- Born: 18 November 1925 Dovre Municipality, Norway
- Died: 27 May 2020 (aged 94) Asker Municipality, Norway
- Occupations: Novelist and poet

= Vegard Vigerust =

Norwegian writer (1925–2020)

Vegard Vigerust (18 November 1925 – 27 May 2020) was a Norwegian novelist and poet. He was born in Dovre Municipality. He made his literary debut in 1954 with the satirical novel Stålstuten. Further books include the novels Guten som ville kjøpe Norsk rikskringkasting from 1957, Sæval (1966), and Mikla (1970), and the poetry collections Istid from 1972, Jord (1975), Skimt (1978), and Strender (1982).
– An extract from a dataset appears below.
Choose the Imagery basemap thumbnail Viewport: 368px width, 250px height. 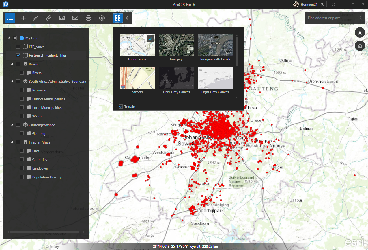tap(176, 45)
His novel Stålstuten was basis for a play which was staged at Det Norske Teatret. He contributed with lyrics to the albums Syng Dovre (1998) and Troillspel (2001) by the band Østenfor Sol.

In his treatment of Norwegian literature after World War II, Øystein Rottem mentions Vigerust along with other satirical and critical writers from the 1950s, such as Ragnar Kvam, Gunnar Hagen Hartvedt, and Odd Winger.

Vigerust died in Asker Municipality on 27 May 2020, at the age of 94.